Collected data
= = = =
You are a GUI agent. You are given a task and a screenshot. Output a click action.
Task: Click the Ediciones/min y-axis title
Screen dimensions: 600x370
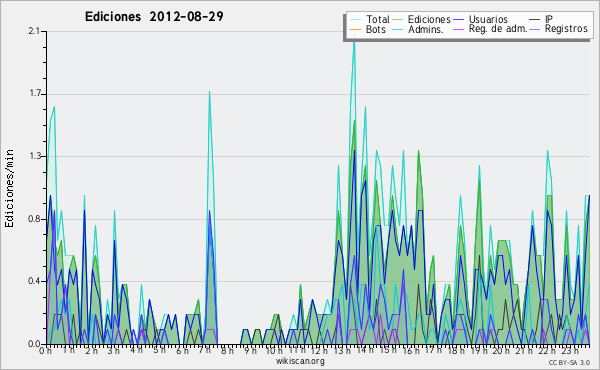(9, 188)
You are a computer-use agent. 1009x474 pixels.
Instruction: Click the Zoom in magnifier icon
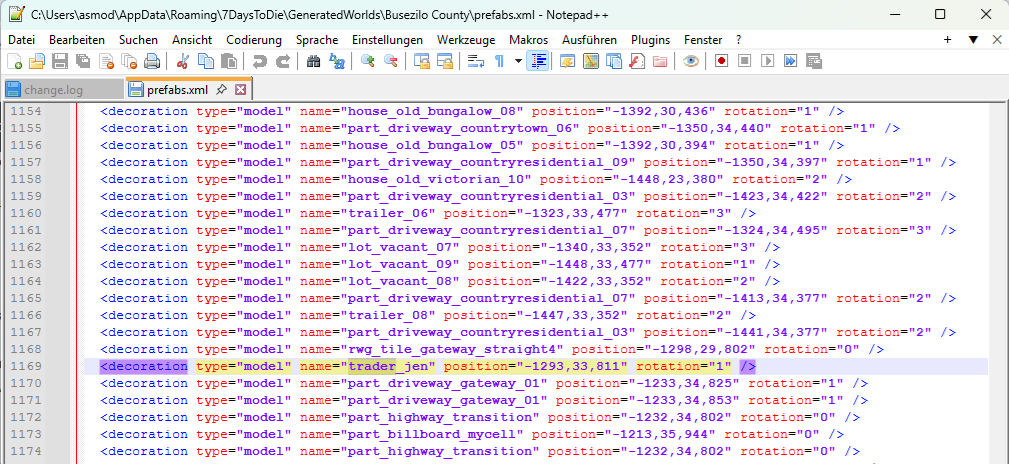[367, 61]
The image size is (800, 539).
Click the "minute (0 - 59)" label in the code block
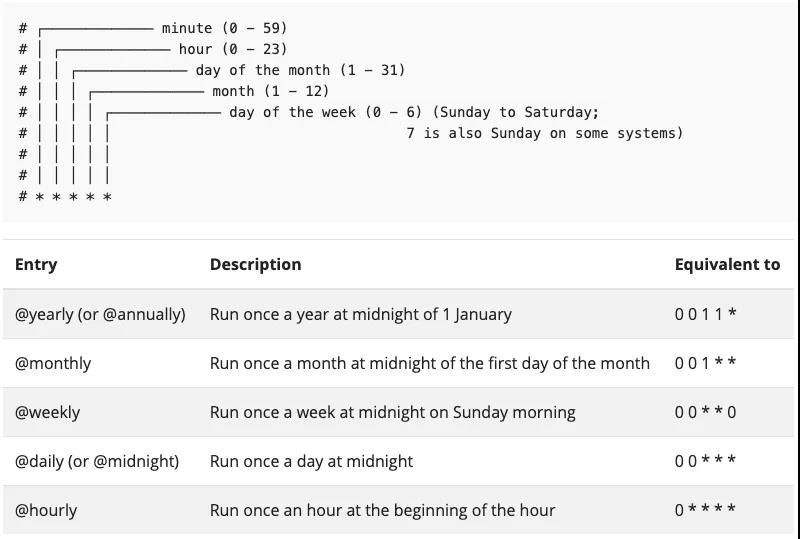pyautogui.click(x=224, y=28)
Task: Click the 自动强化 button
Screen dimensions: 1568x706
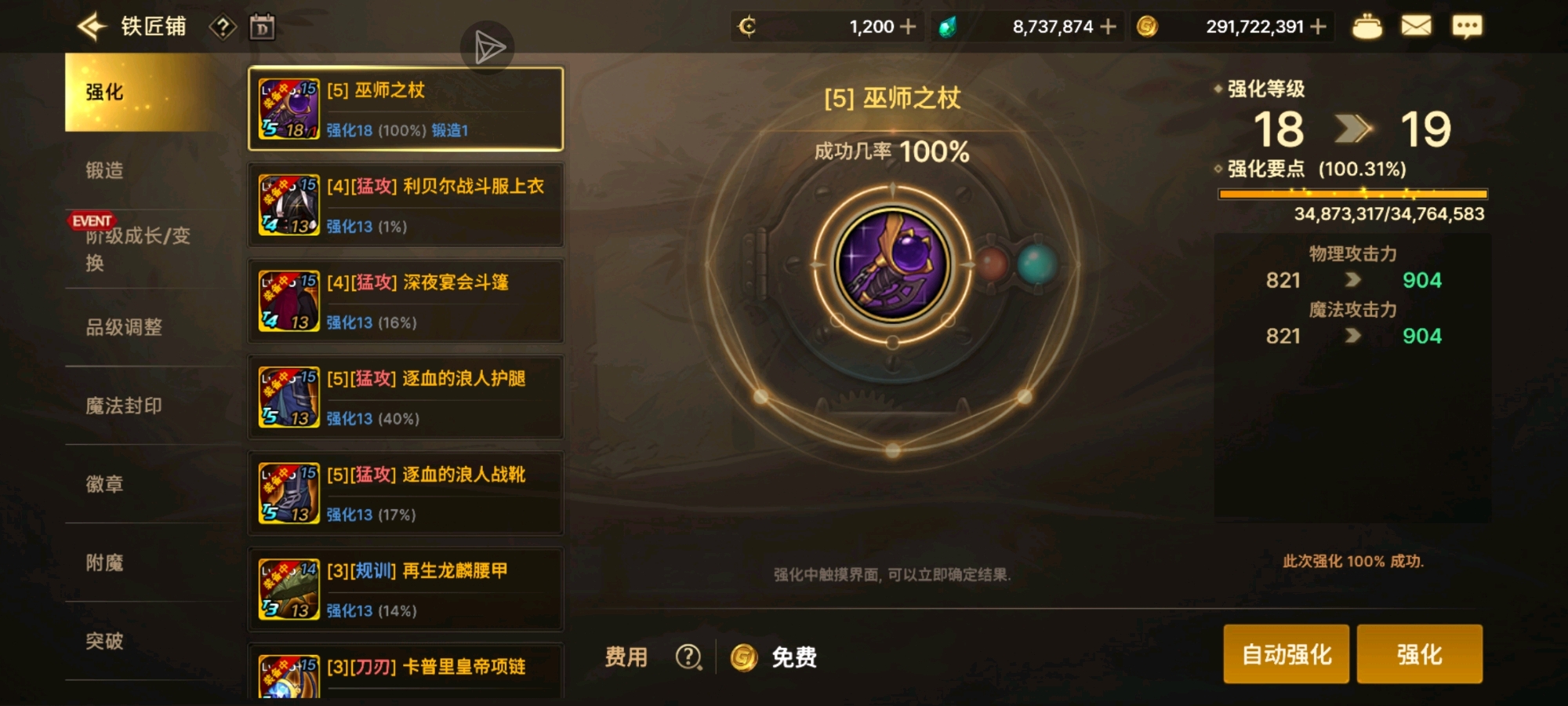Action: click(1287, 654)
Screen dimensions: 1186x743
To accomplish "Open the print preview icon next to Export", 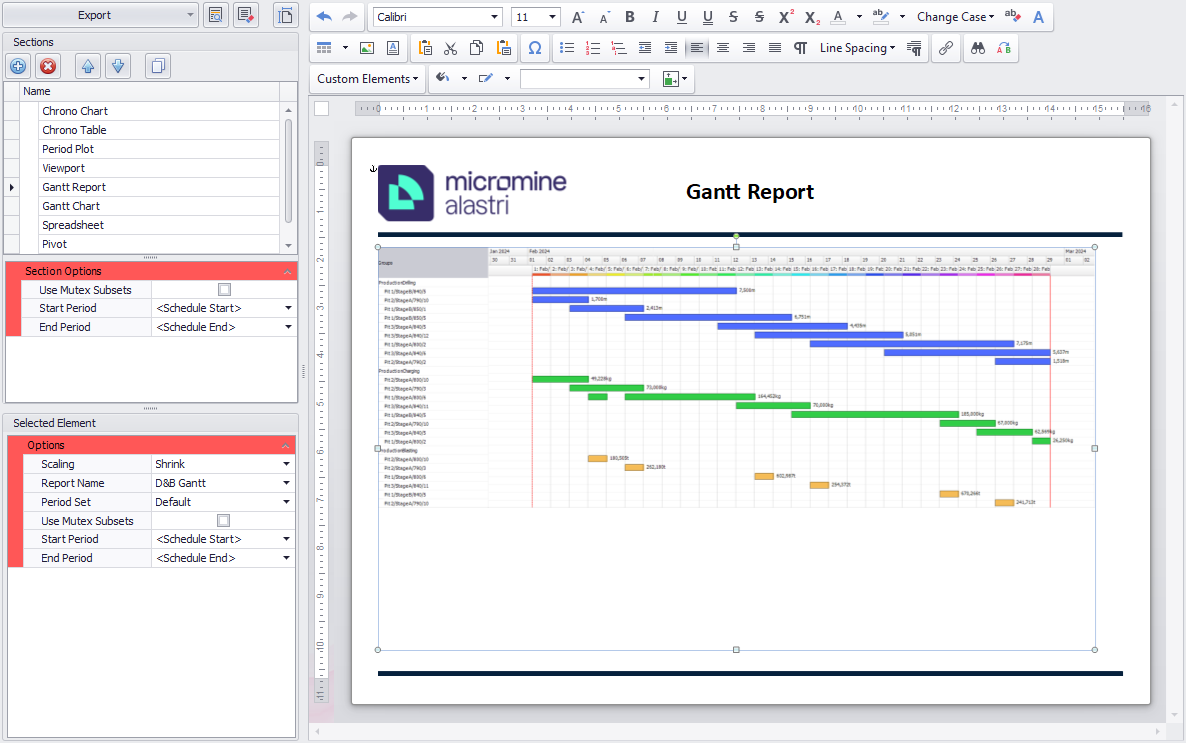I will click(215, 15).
= = = =
■ WHAT TO WORK ON: Give back exactly, and solely, the section of the data above bounded by the line containing "Instruction: Click the Zoom in magnifier icon" and the line containing "Screen dimensions: 1186x743", both bounding lines included and pictures omitted.

■ SOLUTION TO THIS EXERCISE:
Instruction: Click the Zoom in magnifier icon
[367, 61]
The image size is (800, 539).
Click the "minute (0 - 59)" label in the code block
pyautogui.click(x=224, y=28)
Task: Click the 自动强化 button
Screen dimensions: 1568x706
Action: click(1287, 654)
Screen dimensions: 1186x743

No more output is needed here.